Excerpts from a dataset:
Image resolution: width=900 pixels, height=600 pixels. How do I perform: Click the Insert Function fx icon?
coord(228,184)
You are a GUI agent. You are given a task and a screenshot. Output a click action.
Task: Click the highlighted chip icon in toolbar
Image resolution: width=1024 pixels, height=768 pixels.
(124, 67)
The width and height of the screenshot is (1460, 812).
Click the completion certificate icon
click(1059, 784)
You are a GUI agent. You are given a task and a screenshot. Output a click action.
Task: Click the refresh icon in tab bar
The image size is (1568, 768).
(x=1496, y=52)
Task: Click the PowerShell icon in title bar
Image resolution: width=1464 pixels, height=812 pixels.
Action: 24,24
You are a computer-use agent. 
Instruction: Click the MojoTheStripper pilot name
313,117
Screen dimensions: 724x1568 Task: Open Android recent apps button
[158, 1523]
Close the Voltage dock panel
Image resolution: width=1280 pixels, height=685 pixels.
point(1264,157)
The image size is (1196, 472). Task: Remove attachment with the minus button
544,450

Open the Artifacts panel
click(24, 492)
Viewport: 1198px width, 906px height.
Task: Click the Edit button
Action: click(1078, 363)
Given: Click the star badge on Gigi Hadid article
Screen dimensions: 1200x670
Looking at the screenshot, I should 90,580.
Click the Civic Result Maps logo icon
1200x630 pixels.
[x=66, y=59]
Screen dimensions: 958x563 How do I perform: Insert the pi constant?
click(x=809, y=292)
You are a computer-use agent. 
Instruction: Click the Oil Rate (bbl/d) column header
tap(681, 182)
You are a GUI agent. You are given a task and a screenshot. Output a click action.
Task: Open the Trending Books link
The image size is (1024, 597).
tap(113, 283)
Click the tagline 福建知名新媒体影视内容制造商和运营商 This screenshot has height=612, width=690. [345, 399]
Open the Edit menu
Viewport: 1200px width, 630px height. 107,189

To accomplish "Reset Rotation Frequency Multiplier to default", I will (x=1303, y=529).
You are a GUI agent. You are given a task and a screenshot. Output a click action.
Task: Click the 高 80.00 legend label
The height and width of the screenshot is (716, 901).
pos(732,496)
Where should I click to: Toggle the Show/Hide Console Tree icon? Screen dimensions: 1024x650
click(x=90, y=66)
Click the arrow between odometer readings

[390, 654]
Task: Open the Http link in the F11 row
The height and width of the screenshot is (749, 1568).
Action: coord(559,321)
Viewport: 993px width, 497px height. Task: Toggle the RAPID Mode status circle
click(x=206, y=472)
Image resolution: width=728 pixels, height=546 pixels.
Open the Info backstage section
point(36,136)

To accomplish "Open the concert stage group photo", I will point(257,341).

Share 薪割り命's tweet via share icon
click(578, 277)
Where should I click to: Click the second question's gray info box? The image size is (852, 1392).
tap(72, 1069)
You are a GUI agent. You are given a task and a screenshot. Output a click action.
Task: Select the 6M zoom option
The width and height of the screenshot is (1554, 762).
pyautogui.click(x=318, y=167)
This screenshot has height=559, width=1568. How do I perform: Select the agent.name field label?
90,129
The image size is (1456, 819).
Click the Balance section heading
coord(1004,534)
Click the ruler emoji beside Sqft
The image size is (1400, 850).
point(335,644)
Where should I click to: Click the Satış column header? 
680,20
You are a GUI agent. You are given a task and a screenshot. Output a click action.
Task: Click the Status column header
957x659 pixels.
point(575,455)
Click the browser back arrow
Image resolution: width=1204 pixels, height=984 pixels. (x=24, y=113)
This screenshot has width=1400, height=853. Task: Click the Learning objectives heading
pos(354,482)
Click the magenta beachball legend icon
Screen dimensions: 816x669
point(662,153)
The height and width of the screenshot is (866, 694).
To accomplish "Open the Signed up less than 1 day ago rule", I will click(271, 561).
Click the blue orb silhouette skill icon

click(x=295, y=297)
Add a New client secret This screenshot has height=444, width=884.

Problem details: The word to look for is "link"; copy out every line of the entries that holds it.

Exercise result:
Task: Open the Trending Books link
Task: Open the Http link in the F11 row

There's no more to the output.